American guitar magazine

Bass Frontiers Magazine is an online publication that specializes in coverage of bass guitar via video interviews, text articles, gear and media reviews, as well as the educational aspects of bass.

Bass Frontiers Magazine presently conducts video interviews for feature stories. Written articles, gear and media reviews, and other written content is contributed by bassists around the United States and globally. Brent Anthony Johnson is currently the magazine's main contributor. The magazine occasionally holds giveaways open to U.S. residents over the age of eighteen.

==History==
Bass Frontiers Magazine was created in Nashville by Jim Hyatt in 1994. It initially began as a small newsletter circulated among a few hundred bassists. The publication quickly grew and became the second biggest bass publication at the time. In January 2008, Dave and Jonathan Fowler purchased the magazine from Jim Hyatt and decided to make it an online publication only.

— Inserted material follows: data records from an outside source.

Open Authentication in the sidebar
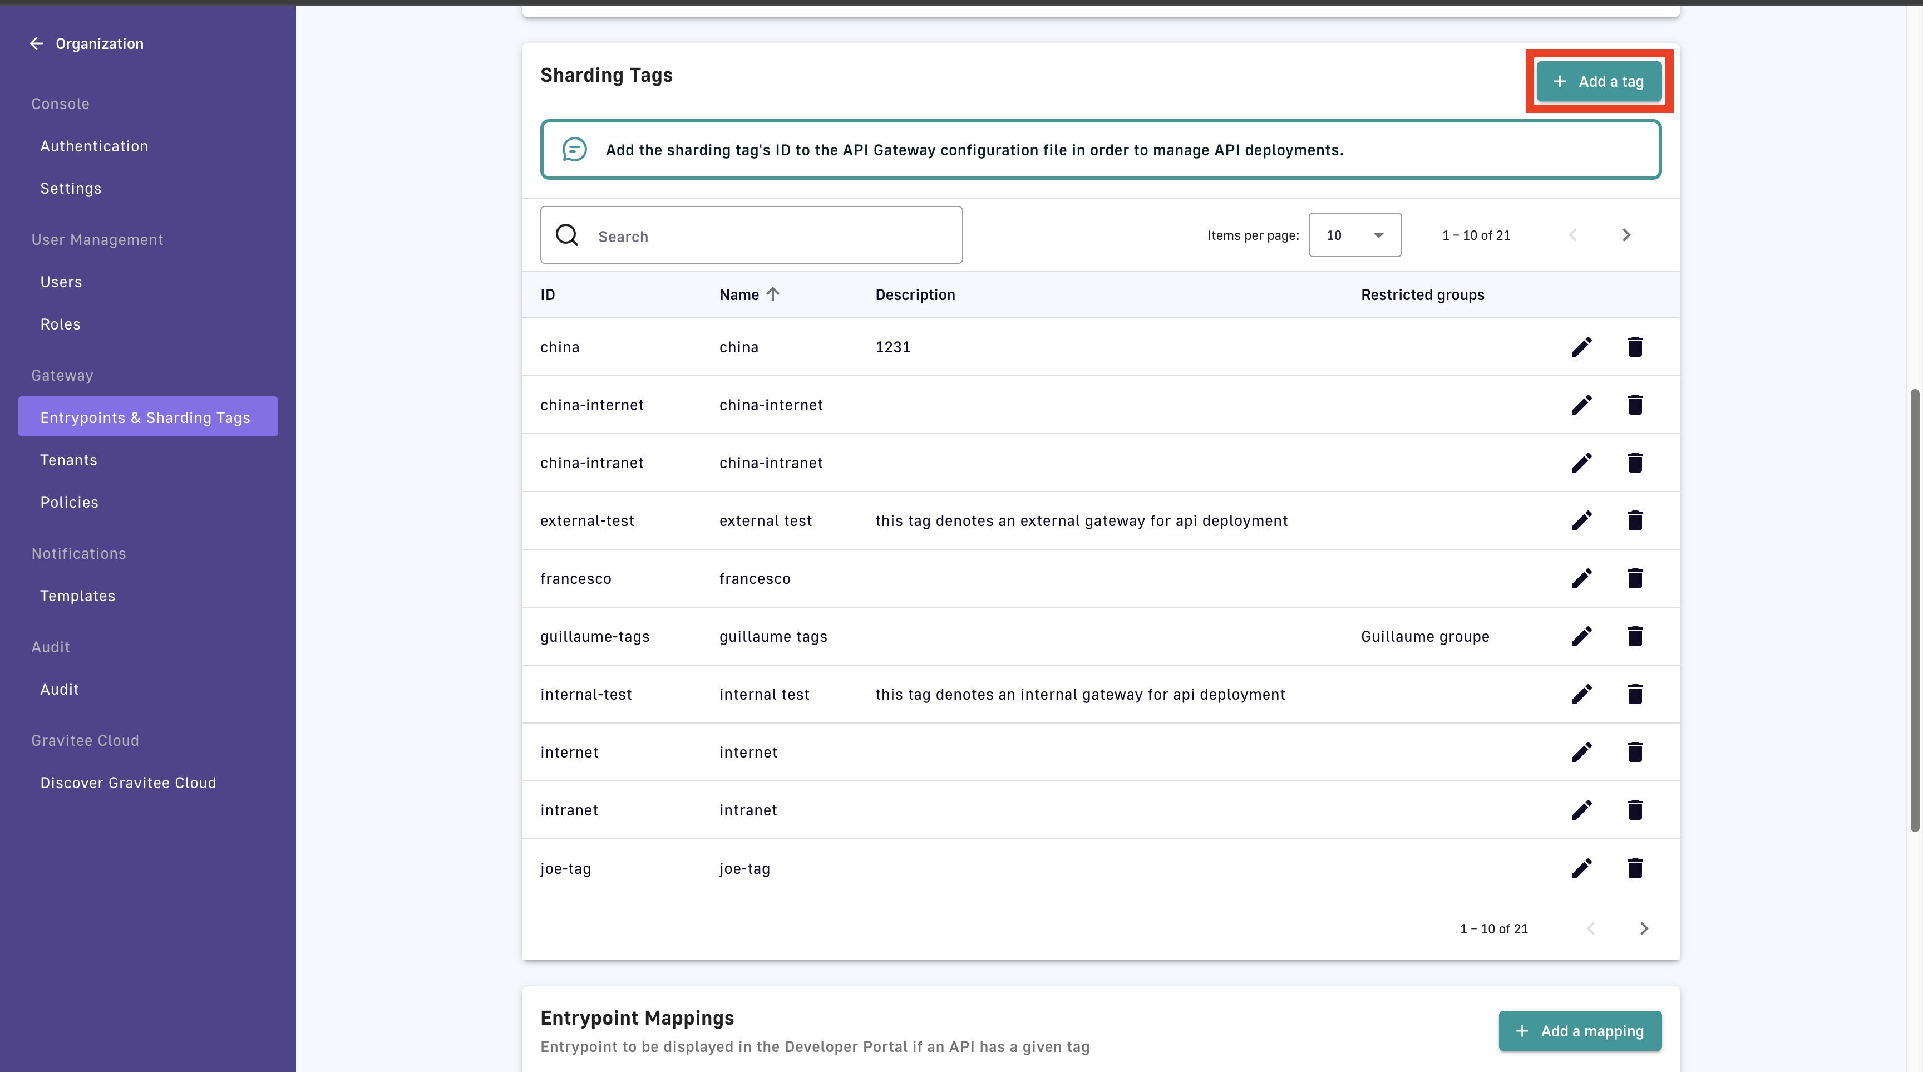The width and height of the screenshot is (1923, 1072). tap(94, 146)
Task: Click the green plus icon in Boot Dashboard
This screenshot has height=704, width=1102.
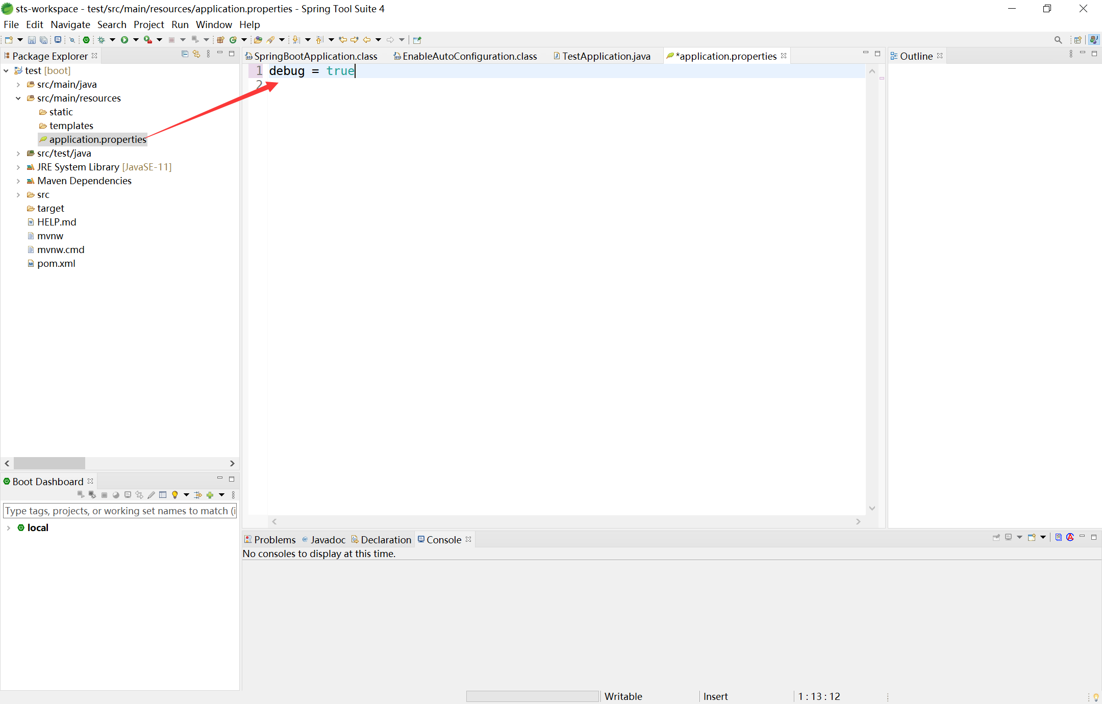Action: pyautogui.click(x=210, y=495)
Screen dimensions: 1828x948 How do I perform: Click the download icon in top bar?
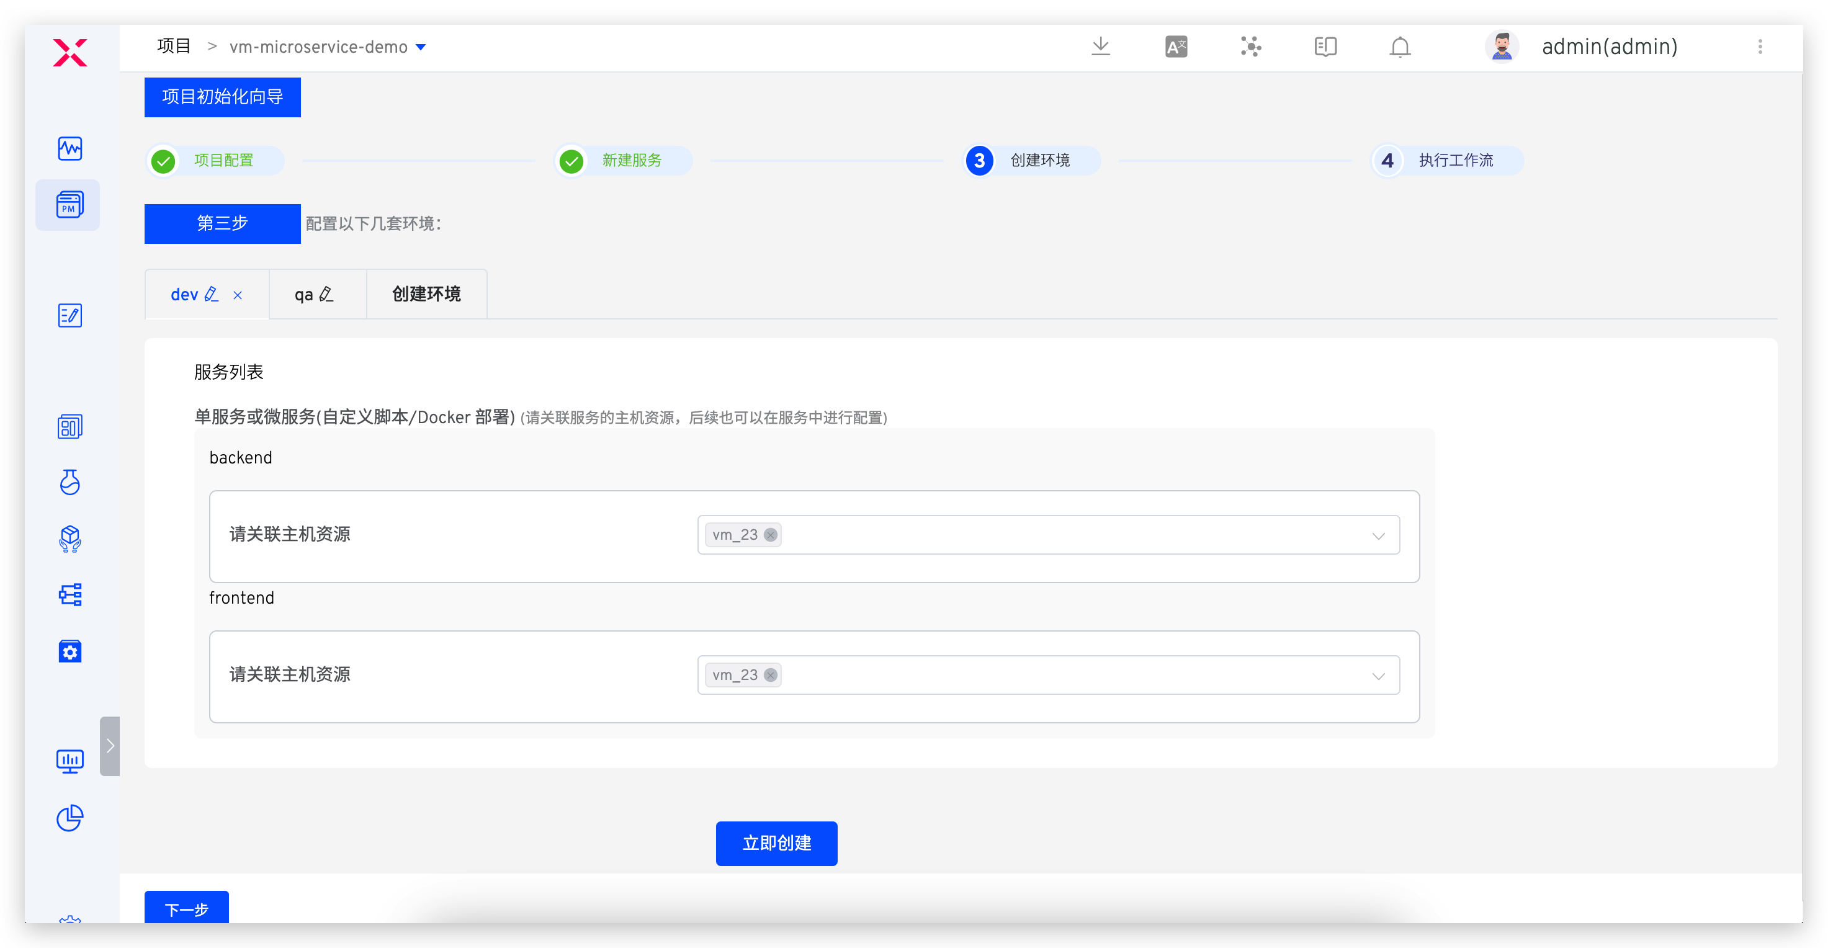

The magazine features artists such as Billy Sheehan, Rhonda Smith, Bunny Brunel, Leland Sklar, T.M. Stevens, Rickey Minor, Brian Bromberg, Don Felder, Felix Robinson, Victor Wooten, Les Claypool, Flea (musician), Chuck Rainey, Darryl Jones, Geddy Lee, Mark Hoppus, Gene Simmons, Stanley Clarke, Francis Rocco Prestia, Will Lee (bassist), and Randy Meisner.